> YOUR TASK
Swap "GUI agent" for "screen agent" in the stretch of items from the line containing "You are a GUI" through the end of the items, keeping everything else unchanged and leaving the pictures out.

> DATA PROVIDED
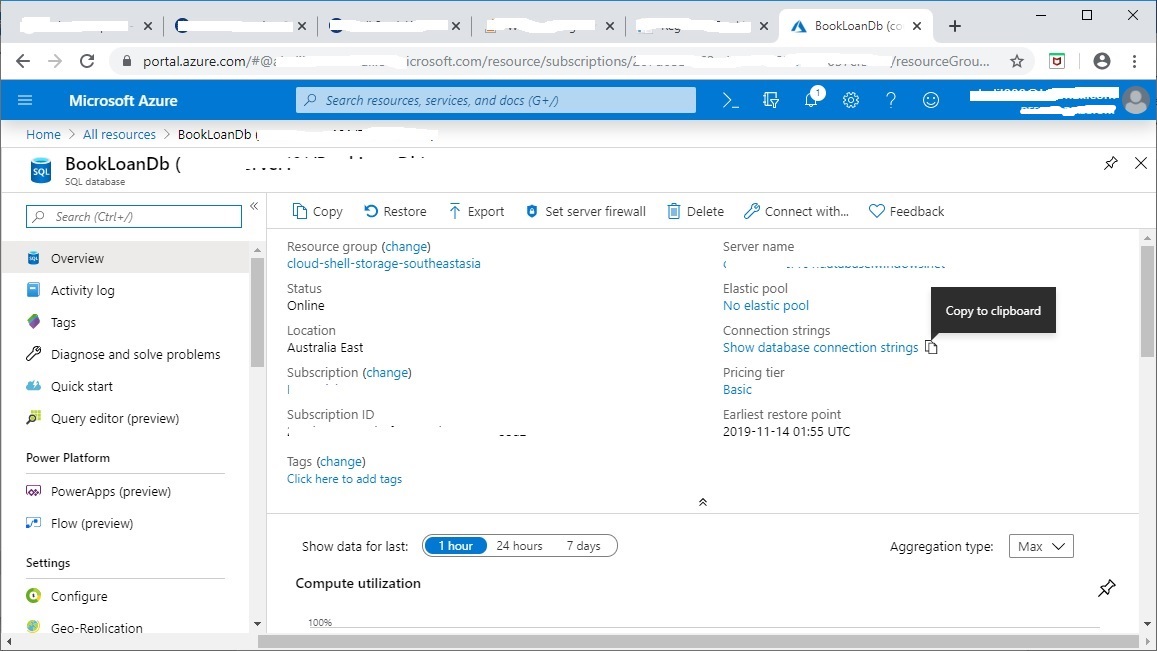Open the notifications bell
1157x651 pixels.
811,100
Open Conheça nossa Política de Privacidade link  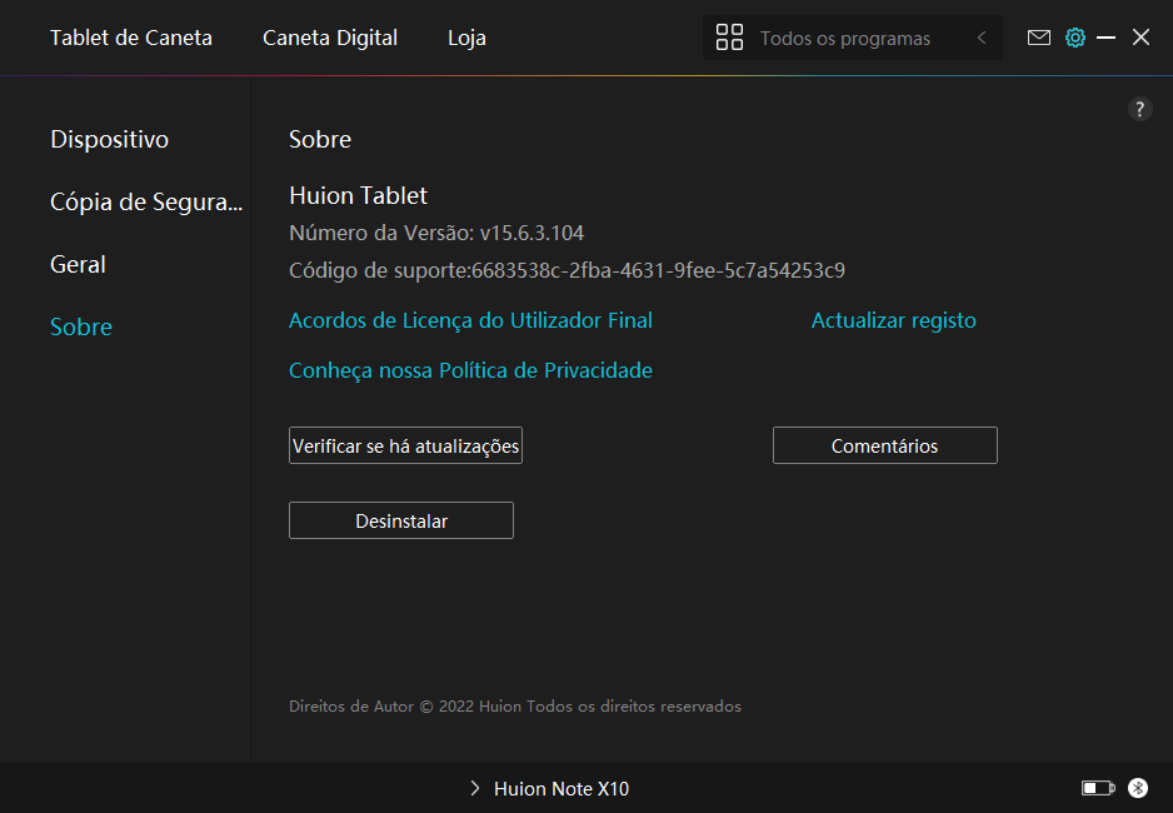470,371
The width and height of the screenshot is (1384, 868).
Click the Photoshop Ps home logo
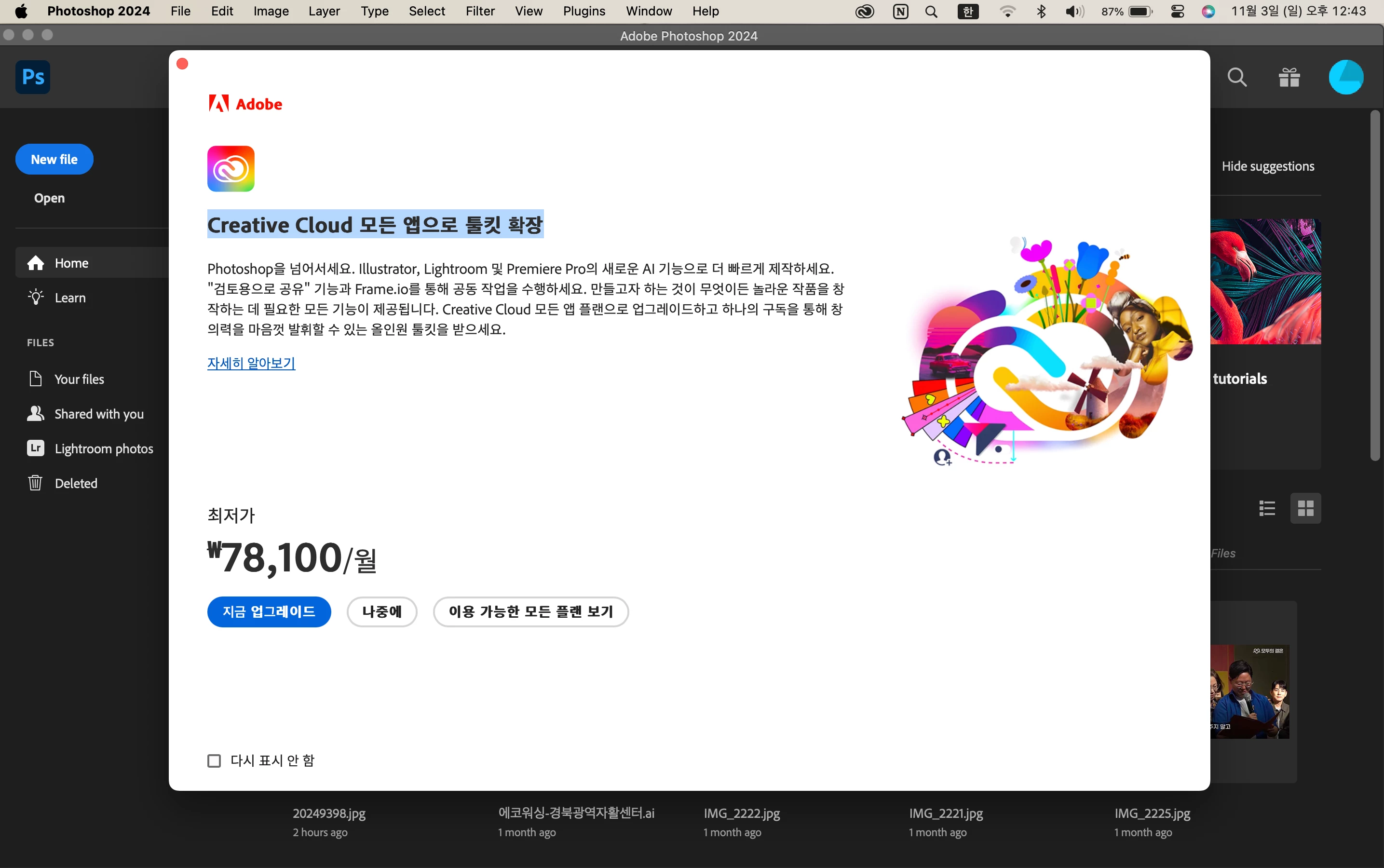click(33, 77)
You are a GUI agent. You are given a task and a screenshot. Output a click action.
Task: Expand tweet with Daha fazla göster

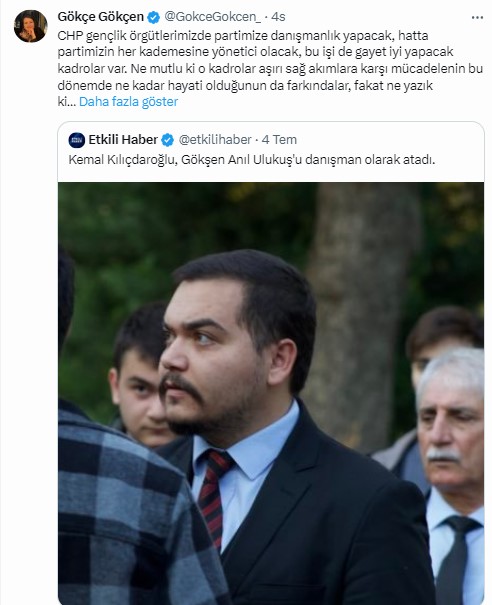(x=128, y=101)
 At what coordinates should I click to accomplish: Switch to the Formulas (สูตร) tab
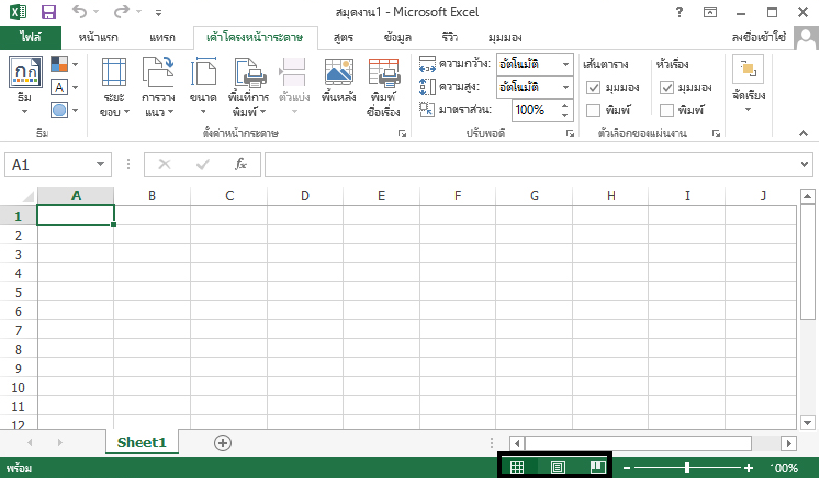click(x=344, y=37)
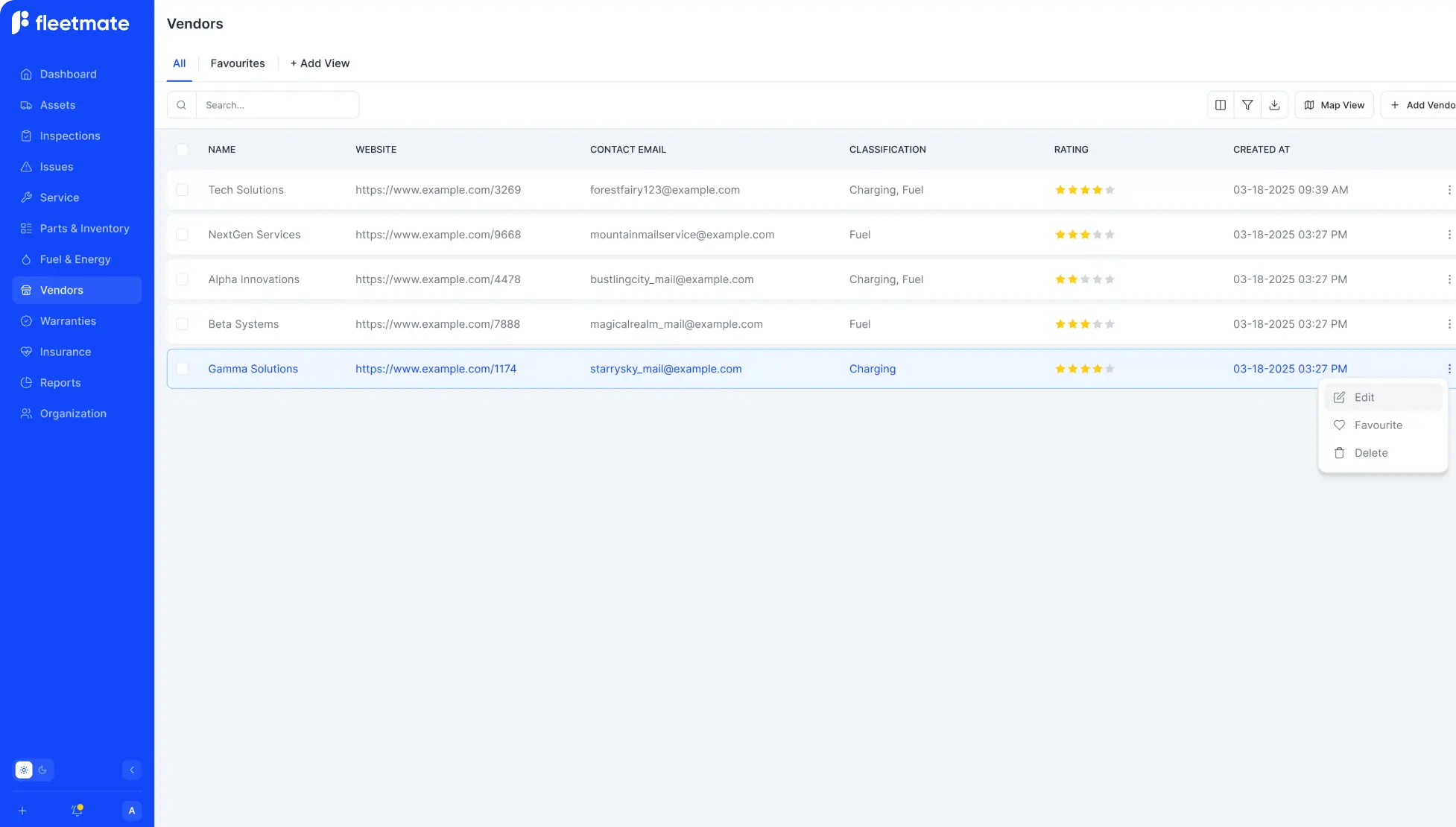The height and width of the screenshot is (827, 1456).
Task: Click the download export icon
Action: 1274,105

> FULL OUTPUT
You are a screen agent. You are given a task and a screenshot. Output a click action.
Task: Expand tweet with Daha fazla göster

(x=128, y=101)
 At what coordinates should I click to accomplish: Switch to the Formulas (สูตร) tab
click(x=344, y=37)
The height and width of the screenshot is (827, 1456).
Task: Click the download export icon
Action: 1274,105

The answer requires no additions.